Provided text:
____________
Tzarich Iyun > “Seder Sheni”: Reflections > Economics and Workplace > Saving Charedim from Dangerous Investments

Saving Charedim from Dangerous Investments

Many in Charedi society fall victim to dubious investments: sophisticated con jobs, creative pyramid schemes, and real estate deals based on nothing. Why does this happen so often to us, and what can we do to stop it?

Kislev 5782 / November 2021

If you are part of a Charedi community, you have likely heard multiple versions of this story. This time it’s a promising real estate deal in vacation houses in Wyoming; that time some app that will revolutionize the world of foreign currency; another time it could be an investment fund promising to find the very best entrepreneurs. These grandiose promises are usually made by people well-known to the community, and the investors usually end up in a creek.

Why does this happen? Charedim are probably no more gullible than other people. I have met many broken-hearted investors before. They are usually wise and intelligent. They would never act so recklessly in any other area of life. Observe, for instance, how Charedi individuals behave when it comes to Shidduchim. Over years of experience, the community has established thorough research practices. References are checked, candidates vetted, and so on. At the end of the process, every relevant detail (and many irrelevant ones) in the history of a Shidduch candidate and his/her family is known to the parties. But somehow this commitment to due diligence takes our leave when it comes to money. People are trusting when they should be skeptical, careless when they should be cautious.

In this article, I will try to explain why many can fall easy prey to these sorts of swindles and what can be done to cope with the problem.

 

A Cooker Pressure Called Marriage

Married Chareidim are at particular risk for bad investments. Young Charedi men know very well that getting married in the Charedi community requires money, and a lot of it. True, there are significant differences between various subgroups, but there are hardly any parents who do not have to raise at least 100,000 shekels (at least 200,000 is perhaps more accurate) during the engagement period – and that sum can easily reach a full million.

Between the age of forty and sixty, he will have to pay back everything invested in him with compound interest: depending on the standards of his community, he will have to raise over a million shekel – and sometimes several million – to marry off his kids

The engaged young man witnesses this effort by parents to raise the needed funds. Standing under the chuppah, he understands that he has a problem: the clock is ticking. In eighteen to twenty years, he is going to be in the same position. Between the age of forty and sixty, he will have to pay back everything invested in him with compound interest: depending on the standards of his community, he will have to raise over a million shekel – and sometimes several million – to marry off his kids.

This impression is particularly burdensome upon young couples who witnessed the tough consequences of their parents having to raise such enormous sums. Many of them witnessed friction between parents, physical and emotional breakdowns, and all sorts of other extreme situations. They don’t believe they can stop the madness – changing society is beyond them, and it has been spoken about for too long to believe that things will actually change – and they understand that it will catch up to them, too.

Thus, a Charedi couple starts out living together with the knowledge that they need to enlist at least 150,000 NIS multiplied by an average of seven children. If that couple is of the Litvish ilk and was blessed with girls, that number becomes far higher. To this, they must add the routine costs of living. According to current data within the Charedi community, we can estimate that this comes to some 2,500 NIS monthly per family member. When a young Kollel student lives under the shadow of such numerical calculations, he is liable to take leave of his judgment.
____________
Dataset excerpt:
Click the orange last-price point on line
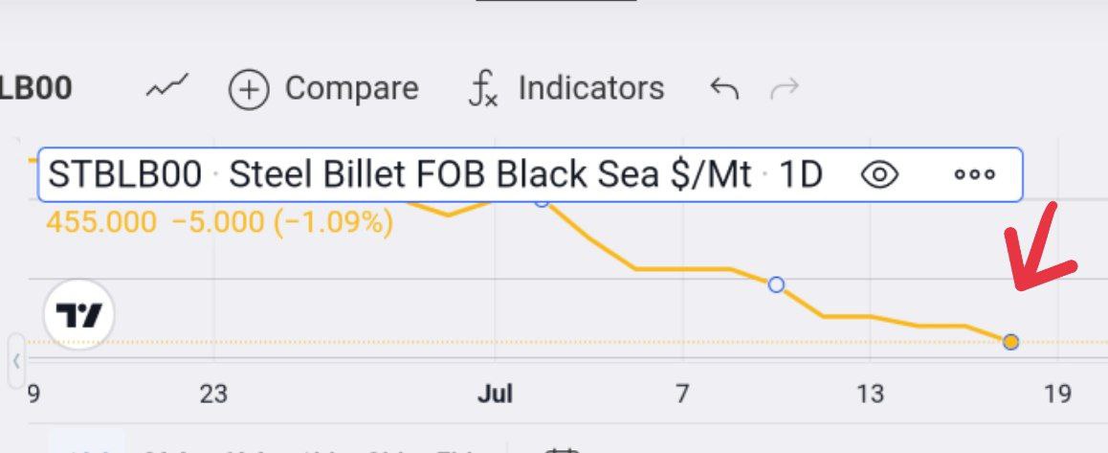 pos(1010,342)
____________
Problem statement:
From the article on Charedi investments, print word for word the passage starting at "Many in Charedi" and ending at "in a creek.".

Response to the exercise:
Many in Charedi society fall victim to dubious investments: sophisticated con jobs, creative pyramid schemes, and real estate deals based on nothing. Why does this happen so often to us, and what can we do to stop it?

Kislev 5782 / November 2021

If you are part of a Charedi community, you have likely heard multiple versions of this story. This time it’s a promising real estate deal in vacation houses in Wyoming; that time some app that will revolutionize the world of foreign currency; another time it could be an investment fund promising to find the very best entrepreneurs. These grandiose promises are usually made by people well-known to the community, and the investors usually end up in a creek.